Through My Eyes: A Journal

By Liz Root

Contact Liz by emailing her at liz@vagrantcafe.com

Click here for weekly archives


8/10/2002
transition. transition. transition.

you know when you're kind of closing one chapter of life and heading into the next and that inbetween time that about kills you. or at least it's about to kill me. for on this saturday afternoon, i'm feeling directionless and purposeless. i mean, i know that it won't always be like this. that eventually i'll find my place. i know i'm not here for no reason at all.

i just don't feel like i'm at "home" here yet. and i guess i wonder if there's anywhere else in the world where i'll feel at "home". i feel at home in omaha, and i feel at home in charlotte, but i don't feel at home here. and i really don't know why. i know i like it here and that i'm supposed to be here. hmm. i'm sure when i visit europe, i'll feel at home there, too. maybe it's because my purpose here is an overall transition...a preparation. and i probably shouldn't feel at home while i'm being prepared for something else somewhere else. who knows where.





ahhh...saturday mornings. well, i guess in 15 minutes it won't be morning anymore. but i don't know that there's much else better in the world than waking up when you feel like waking up instead of when the alarm clock tells you to. then making a big pot of strong french roast coffee. then hanging out with your friends for awhile. then taking a long shower so the hot water runs out. yeah. saturday mornings are the best. i wish the whole day had that morning feel to it. because then saturday afternoon hits and i get bored.

plans for the day? laundry. clean room. organize stuff. finish my ironing. eat ice cream. =)

i think maybe i'll start posting "rotations" as i like to call them...basically, what i'm listening to and what i'm wearing. a little superficial, but fun none the less.
music: radiohead - kid a, cursive - domestica, sunny day real estate - the rising tide, moby - play
clothes: white sailor pants from the gap, black tank top from the gap, red bcbg v-neck wrap around shirt
see? wasn't that fun?




8/9/2002
yeah. so the hairdying didn't go that great. i mean, it doesn't look bad or anything, but there really isn't any easy way to dye over black. in a couple of weeks i'll be adding some red streaks to it, ya know...mix things up a little.

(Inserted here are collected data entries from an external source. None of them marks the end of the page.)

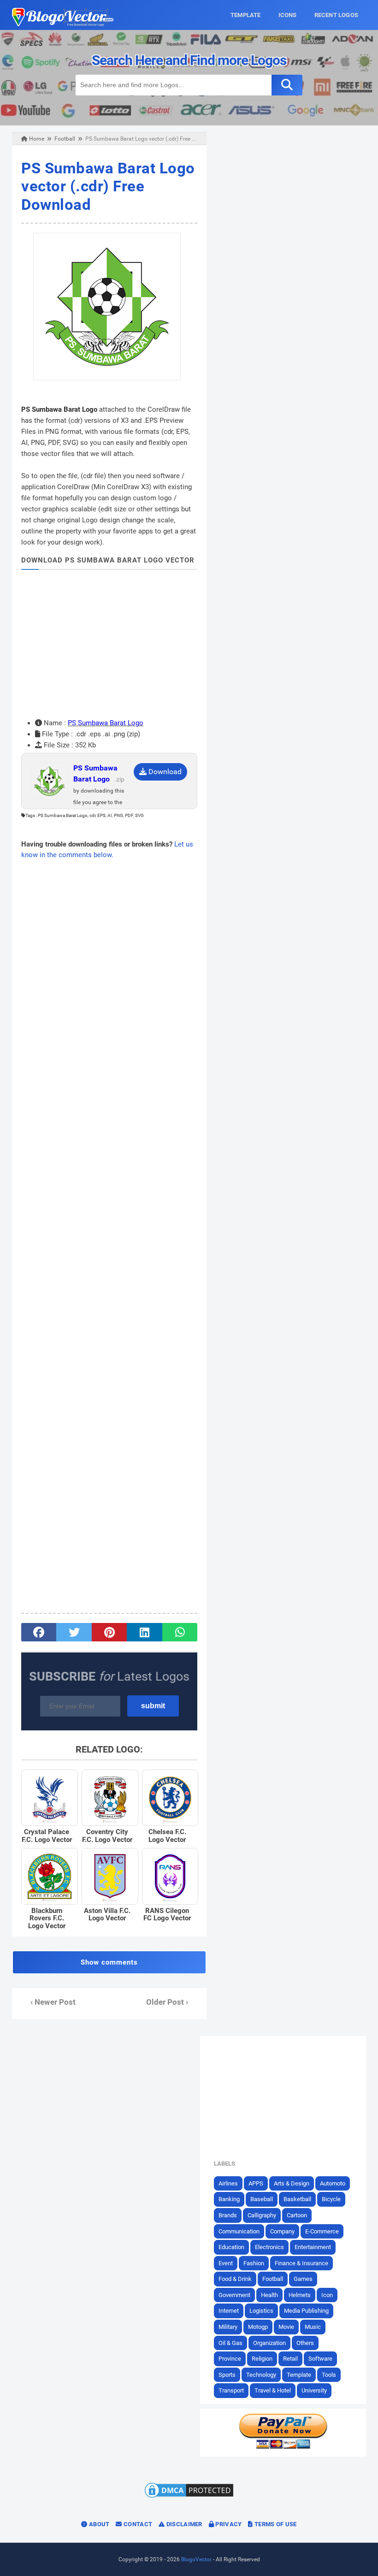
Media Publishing (306, 2310)
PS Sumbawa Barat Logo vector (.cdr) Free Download (108, 186)
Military (228, 2326)
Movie (286, 2326)
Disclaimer (183, 2524)
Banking (229, 2199)
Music (313, 2326)
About (99, 2524)
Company (282, 2231)
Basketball (297, 2199)
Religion (262, 2358)
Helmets (300, 2295)
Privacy (228, 2524)
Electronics (269, 2247)
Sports (227, 2374)
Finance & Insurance (301, 2263)
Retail (290, 2358)
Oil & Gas (230, 2342)
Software (320, 2358)
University (314, 2390)
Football (272, 2278)
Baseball (261, 2199)
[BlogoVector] (62, 24)
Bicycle (331, 2199)
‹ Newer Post (53, 2002)
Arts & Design (291, 2183)
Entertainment (313, 2247)
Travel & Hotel (272, 2390)
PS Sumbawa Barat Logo (105, 723)
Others (305, 2342)
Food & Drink (235, 2278)
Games (303, 2278)
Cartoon (297, 2215)
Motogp (258, 2326)
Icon (327, 2295)
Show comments (109, 1962)
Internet (229, 2310)
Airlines (228, 2183)
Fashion (253, 2263)
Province (230, 2358)
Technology (261, 2374)
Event (226, 2263)
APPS (255, 2183)
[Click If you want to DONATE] (283, 2447)
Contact (137, 2524)
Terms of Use (275, 2524)
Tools (329, 2374)
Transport (231, 2390)
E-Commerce (322, 2231)
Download (164, 771)
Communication (239, 2231)
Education (231, 2247)
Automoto (332, 2183)
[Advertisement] (109, 643)
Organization (269, 2342)
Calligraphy (262, 2215)
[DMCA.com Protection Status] (189, 2497)
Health (269, 2295)
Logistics (261, 2310)
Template (299, 2374)
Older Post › (167, 2002)
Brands (228, 2215)
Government (234, 2295)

good grief, why can't i think of things to say here? i think i've taken a break from thinking or something.

how about i just make some recommendations? yeah? ok.
Books: The Journey of Desire - John Eldredge, What's So Amazing About Grace - Philip Yancey
Music: Rosie Thomas - When We Were Small, Norah Jones - Come Away With Me, Moby - 18, Lauryn Hill - Unplugged
And if you're into worship music or anything, I suggest MorningStar. you can go to www.morningstarministries.org and listen to clips.

okay...it's not that i've taken a break from thinking, it's just sometimes i think about stuff and feel like sharing and sometimes i think about stuff and even if i do feel like sharing, for some reason i can't. there's a couple situations that are somewhat bothersome to me, but i won't share those here. there are other situations that are too personal for here. and then there's the typical stuff like how i really can't stand about 95% of church marquis signs, where my life is going, what i would buy if i had money, where i'm going to travel, etc.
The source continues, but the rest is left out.